Stellantis Group CEO, Carlos Tavares said the external pressure — from the government and investors — to rush the transition to EV cars will cost jobs. Most automakers can’t do it by 2030.
The costs are insane at 50% more to produce. Given the fact that average Americans in huge areas of the country make $56,000 annually, it will keep them out of the market. Additionally, what about the costs of transporting food and goods? Truckers have already said it’s unfeasible.
“What has been decided is to impose on the automotive industry electrification that brings 50% additional costs against a conventional vehicle,” Tavares told Reuters.
It’s “beyond the limits” of what automakers can do.
“There is no way we can transfer 50% of additional costs to the final consumer because most parts of the middle class will not be able to pay.”

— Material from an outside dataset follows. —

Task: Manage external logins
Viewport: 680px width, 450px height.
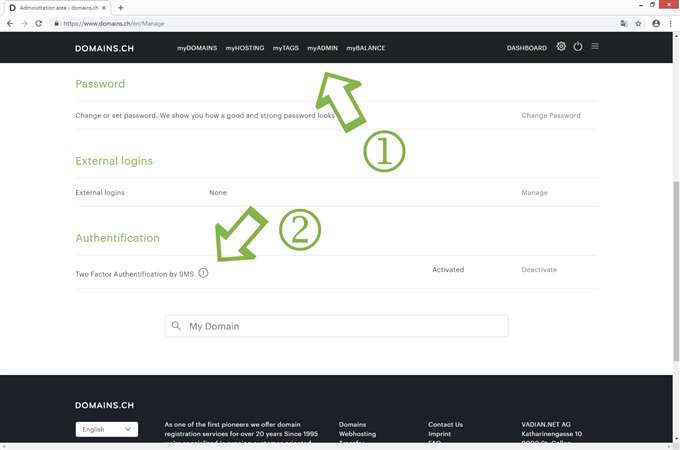Action: [535, 192]

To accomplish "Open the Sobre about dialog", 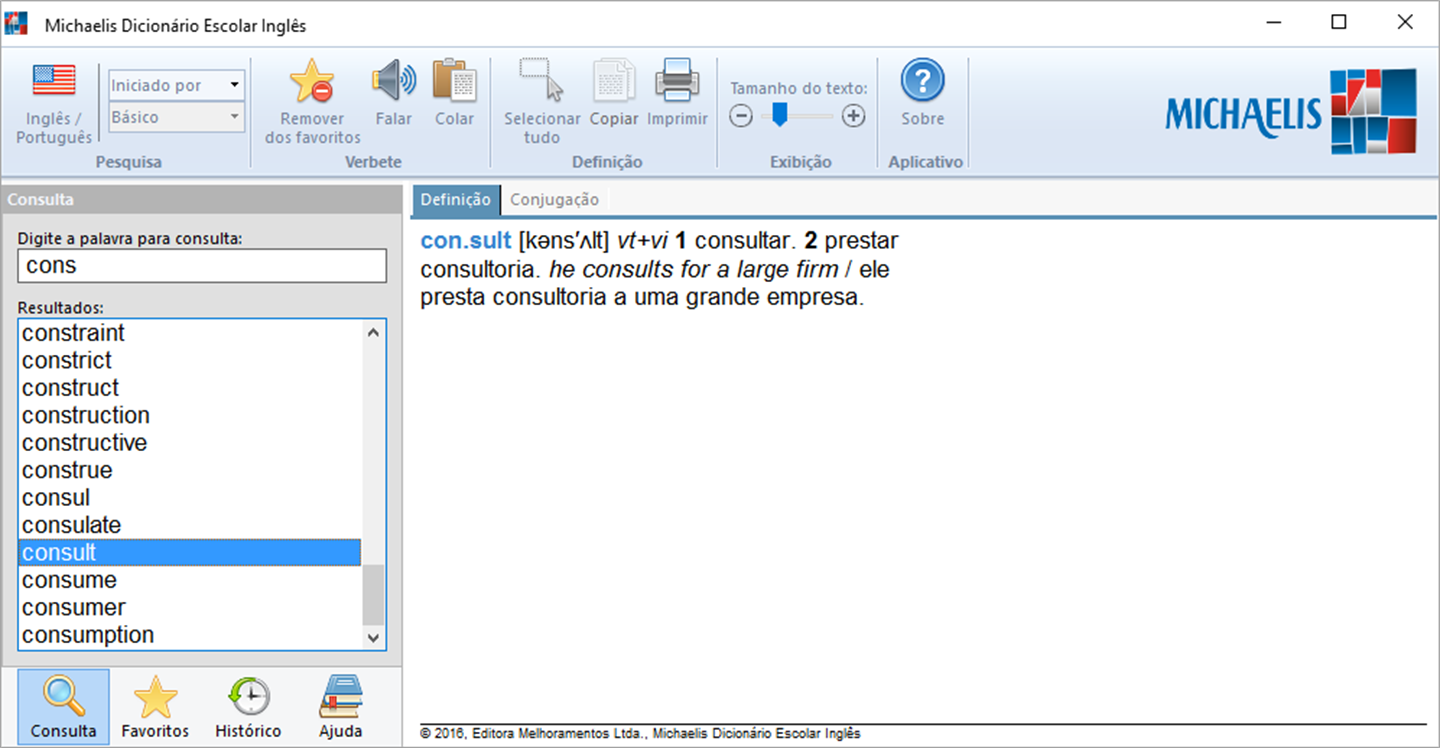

Automakers could charge higher prices and sell fewer cars, or accept lower profit margins, Tavares said. Those paths both lead to cutbacks. Union leaders in Europe and North America have warned tens of thousands of jobs could be lost.

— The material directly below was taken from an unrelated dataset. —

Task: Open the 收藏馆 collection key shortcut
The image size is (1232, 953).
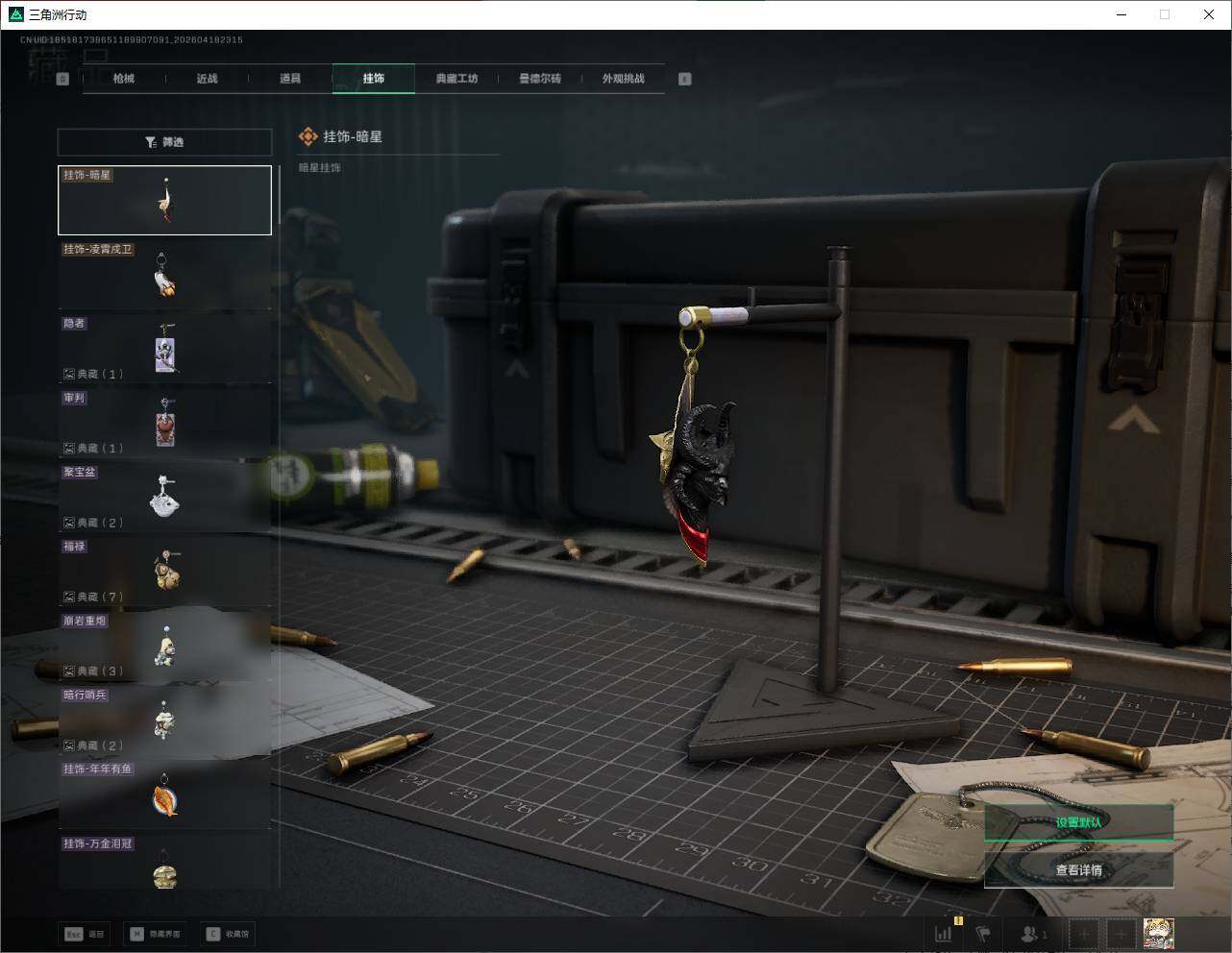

Automakers need time for testing and ensuring that new technology will work, Tavares said. Pushing to speed that process up “is just going to be counterproductive. It will lead to quality problems. It will lead to all sorts of problems,” he said.
The prediction is the US and China markets will be 50% EV by 2030.
Electric vehicle costs are expected to fall, and analysts project that battery electric vehicles and combustion vehicles could reach cost parity during the second half of this decade.
Like other automakers that earn profits from combustion vehicles, Stellantis is under pressure from electric vehicle maker Tesla Inc (TSLA.O) and other pure electric vehicle startups such as Rivian (RIVN.O).
Investors and government policies push their valuation up beyond what it’s worth.
Democrats want everyone except the elite out of their cars so it works for them. There is also the question of how many people want an EV. So far, not many people.